### EXERCISE PROMPT
Your output should be everything below from the line containing "At what coordinates" down to the line containing "Open Personalization from the sidebar", both ends included, copied exactly, with pictures left out.

### RECORDS SUPPLIED
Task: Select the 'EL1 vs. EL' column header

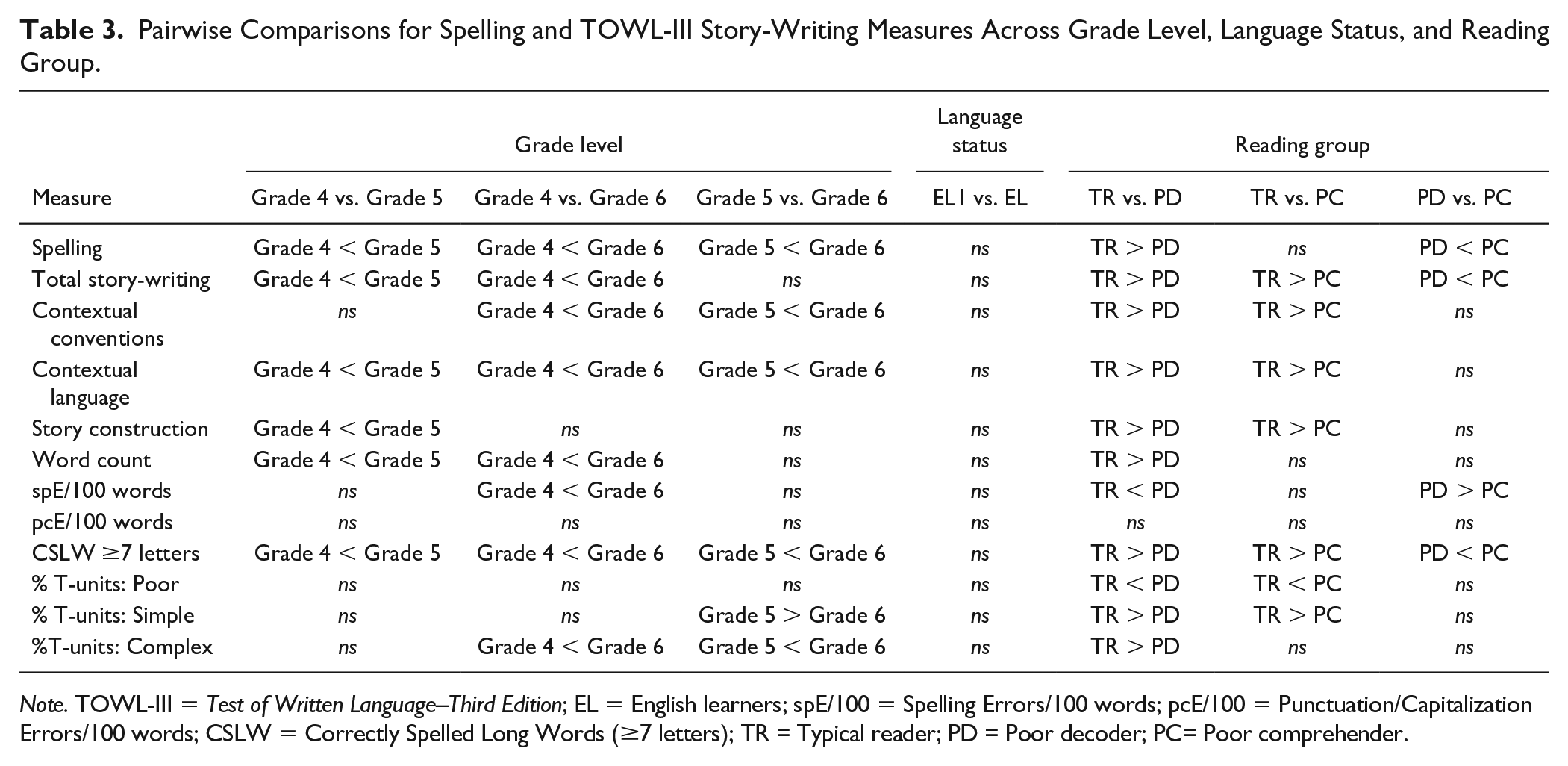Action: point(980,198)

==

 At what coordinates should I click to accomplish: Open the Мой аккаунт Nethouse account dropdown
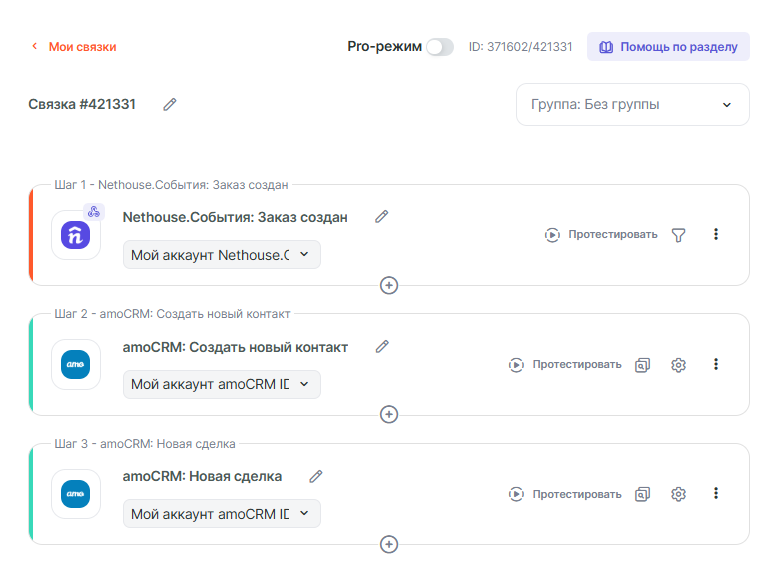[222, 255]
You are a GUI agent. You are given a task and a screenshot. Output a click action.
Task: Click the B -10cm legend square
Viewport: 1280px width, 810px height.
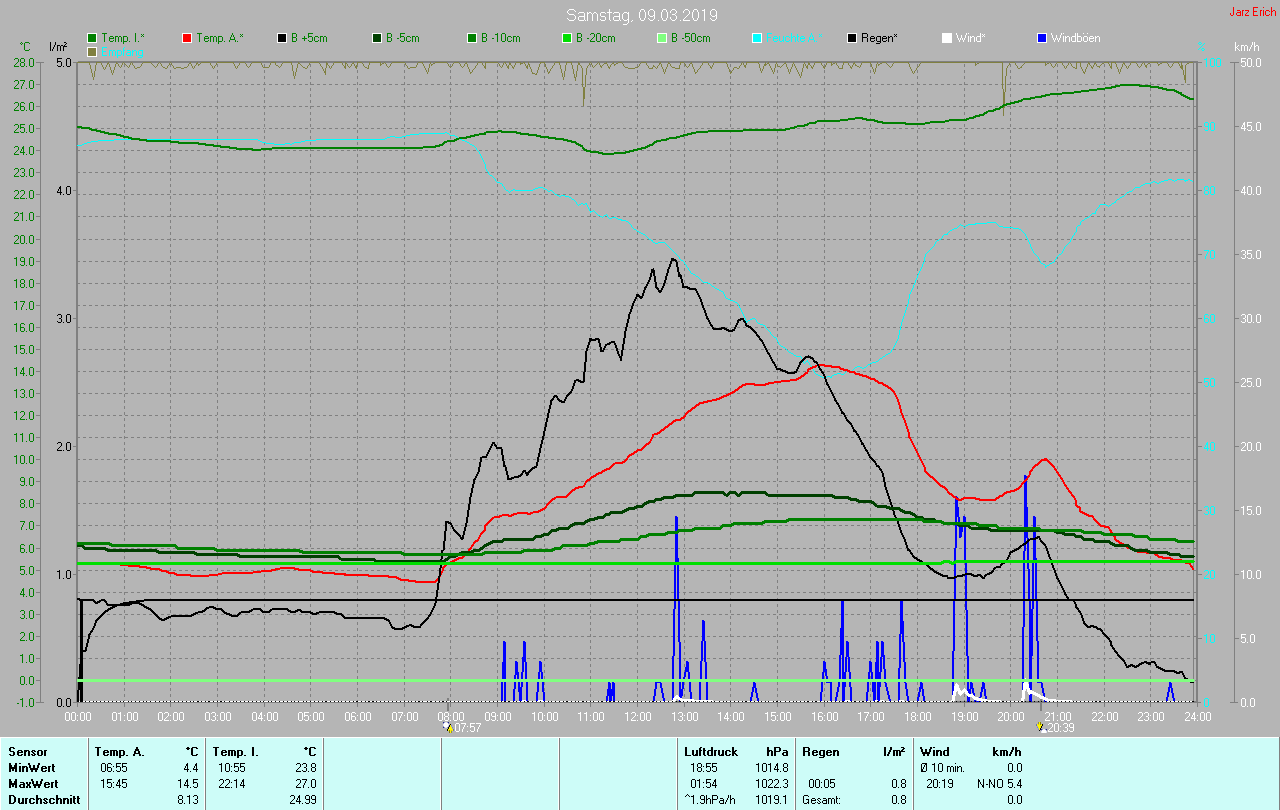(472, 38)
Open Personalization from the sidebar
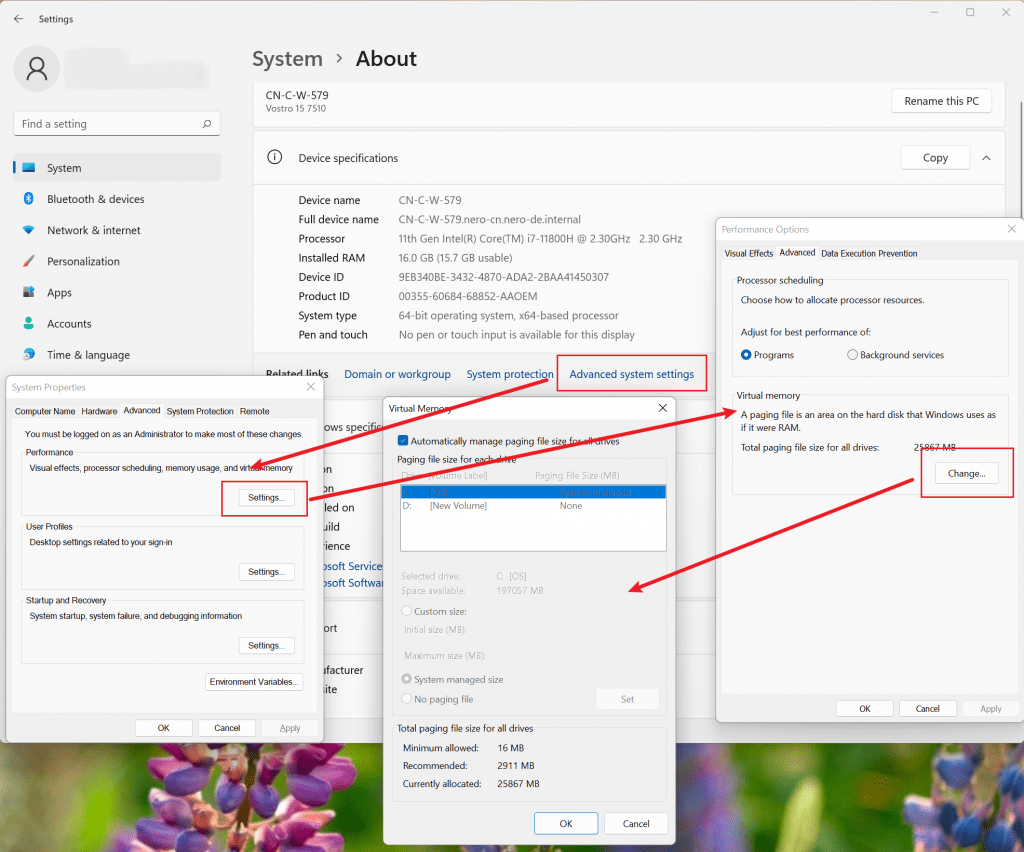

### WRITTEN RESPONSE
 At what coordinates should I click to accomplish: Open the Мой аккаунт Nethouse account dropdown
[222, 255]
You are a GUI agent. You are given a task and a screenshot. Output a click action.
Task: Click the B -10cm legend square
Viewport: 1280px width, 810px height.
(472, 38)
Open Personalization from the sidebar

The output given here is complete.